Rules to affect heavy industries in, near Beijing
Regulators in the regions of China with the worst air pollution including Beijing, North China's Tianjin Municipality and Hebei Province will impose stricter limits this year on the production of iron and steel, chemicals and pharmaceutical products to curb smog, the Shanghai Securities News reported on Tuesday.
Iron and steel mills in the Beijing-Tianjin-Hebei region and its neighboring areas, where the pollution gauged by local air quality indexes has frequently gone off the scale, will be subject to tighter production restrictions, the report said, citing an internal draft of the Ministry of Environmental Protection's air pollution prevention plan for 2017.
According to the draft, electrolytic aluminum and chemical factories will be required to shift production to avoid peak hours, the report said. Pesticide and medicine manufacturers should halt production in winter, although local authorities can grant exceptions.
The document also outlined plans to cut steel and fertilizer capacity by at least half and aluminum capacity by at least 30 percent from around late November to late February, according to a Reuters report on Monday.
Transporting coal from the port of Tianjin will also be banned by the end of July, the report said. Instead, coal must be transported via the Tangshan-Zhangjiakou Railway, which connects to Tangshan Port in Hebei.
By the end of September, coal in Tianjin and Hebei will all be transported by railway. Diesel trains will be prohibited from carrying coal, according to the report.
The draft comes as a new round of smog engulfs the Beijing-Tianjin-Hebei region. The pollution will also affect other parts of northeastern and eastern China, the Xinhua News Agency reported on Sunday.
On Monday, media reports said that Chinese cities that sit along three pollution "corridors"have been told to coordinate efforts to reduce emissions.
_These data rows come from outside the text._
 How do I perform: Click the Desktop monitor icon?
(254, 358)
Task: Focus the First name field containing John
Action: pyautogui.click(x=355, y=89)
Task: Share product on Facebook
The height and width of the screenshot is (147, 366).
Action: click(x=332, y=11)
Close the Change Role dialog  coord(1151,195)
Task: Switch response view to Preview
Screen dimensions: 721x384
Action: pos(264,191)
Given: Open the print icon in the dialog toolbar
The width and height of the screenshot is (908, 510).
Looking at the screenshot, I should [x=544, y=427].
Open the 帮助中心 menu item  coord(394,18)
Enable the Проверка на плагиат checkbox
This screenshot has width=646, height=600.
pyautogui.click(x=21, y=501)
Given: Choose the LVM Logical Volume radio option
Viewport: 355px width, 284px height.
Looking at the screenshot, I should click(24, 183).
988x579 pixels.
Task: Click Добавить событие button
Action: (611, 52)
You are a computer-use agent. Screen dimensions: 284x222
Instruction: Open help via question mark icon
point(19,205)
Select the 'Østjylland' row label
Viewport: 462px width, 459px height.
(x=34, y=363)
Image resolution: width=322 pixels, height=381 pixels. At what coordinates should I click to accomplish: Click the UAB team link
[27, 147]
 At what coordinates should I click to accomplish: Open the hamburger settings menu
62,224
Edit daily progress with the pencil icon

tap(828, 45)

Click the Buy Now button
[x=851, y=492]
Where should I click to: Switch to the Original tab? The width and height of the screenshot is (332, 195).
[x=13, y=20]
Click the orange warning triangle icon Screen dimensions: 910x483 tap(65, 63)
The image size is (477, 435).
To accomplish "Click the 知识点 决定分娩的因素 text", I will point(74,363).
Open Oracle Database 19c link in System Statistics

There are 20 cities that sit along three western, central and eastern routes on which airborne pollutants travel north due to geological and meteorological conditions, the report said, citing the Ministry of Environment.
Tackling emissions in cities such as Tangshan in Hebei will reduce the severity of air pollution in neighboring areas and help Beijing reach its ambitious target this year to reduce the daily concentration of PM2.5 - harmful breathable particles with a diameter of less than 2.5 microns - to 60 micrograms per cubic meter from 73 in 2016, it said.